RFR: Implement protocol for safe OOM during evacuation handling

Mon Mar 5 15:58:18 UTC 2018

Am 05.03.2018 um 16:41 schrieb Zhengyu Gu:
> 
> 
> On 03/05/2018 10:29 AM, Roman Kennke wrote:
>> Am 05.03.2018 um 16:08 schrieb Zhengyu Gu:
>>> Hi Roman,
>>>
>>>> ShenandoahOOMDuringEvacScope
>>>> - The protocol has been designed to allow repeated calls into
>>>> evac_object even if OOM-during-evac is active:
>>>>     - workers may work in strides. OOMing at one object doesn't mean
>>>> it's
>>>> not attempted again for the next
>>>>     - write-barriers may return, and go into another write-barrier
>>>> before
>>>> reaching a safepoint
>>>>
>>>> ... it is ok to do that, the protocol will lead to simple+safe RB when
>>>> calling into evac_object() again.
>>>>
>>>> - There are situations when we need to *leave* the scope. Most
>>>> importantly, workers (in partial and traversal) need to signal the
>>>> terminator that they are ready, which will cause them to wait other
>>>> workers to finish, and in which they will *not* be able to give up the
>>>> OOM-counter.

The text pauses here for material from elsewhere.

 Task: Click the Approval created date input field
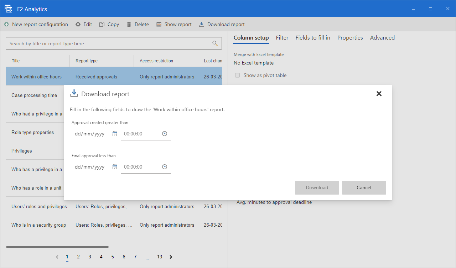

We must leave the scope before signalling the terminator,
>>>> and we have ShenandoahOOMDuringEvacScopeLeaver for that. There are a
>>>> few
>>>> other situations where we need to leave the scope to avoid nested
>>>> scoping. Leaving the scope like this is ok because of the above
>>>> mentioned design to allow repeated calls into the protocol.
>>>
>>> This sounds suspicious ... you have counter that drops to 0, then comes
>>> back up, I think there can have race here.
>>>
>>> shenandoahTraversalGC.cpp
>>>
>>>   483     for (uint i = 0; i < stride; i++) {
>>>   484       if ((q->pop_buffer(task) ||
>>>   485            q->pop_local(task) ||
>>>   486            q->pop_overflow(task) ||
>>>   487            (DO_SATB &&
>>> satb_mq_set.apply_closure_to_completed_buffer(&satb_cl) &&
>>> q->pop_buffer(task)) ||
>>>   488            queues->steal(worker_id, &seed, task))) {
>>>   489         conc_mark->do_task<T, true>(q, cl, live_data, &task);
>>>   490       } else {
>>>   491         ShenandoahOOMDuringEvacScopeLeaver oom_scope_leaver;
>>>   492         if (terminator->offer_termination()) return;
>>>   493       }
>>>
>>>
>>> E.g. L#491 counter drops to 0 -> WB returns -> fails to terminate -> it
>>> can evacuate again?
>>>
>>
>> I don't think so. After the protocol is done, it will keep up the
>> OOM_MARKER_MASK until it's cleared during safepoint. This is checked
>> upon entry of the protocol, and does a fast-path-return after setting up
>> the flags to return with RB.
>>
>> If it happens to enter repeatedly while the protocol is in progress, it
>> will participate in it as normal, e.g. will be blocked to enter until
>> the protocol is done, and then observe the OOM_MARKER_MASK and return
>> with RB as above.
>>
>> It must be ok to enter into the protocol repeatedly without race. If you
>> find a race please describe it to me.
>>
> What I described above, is an example, no?
> 
> L#491 drops counter to 0, so WB exit.
> L#492 fails to terminate, re-enters protocol. However, there is no check
> if OOM protocol is in progress, then goes to L#484, and find some thing ...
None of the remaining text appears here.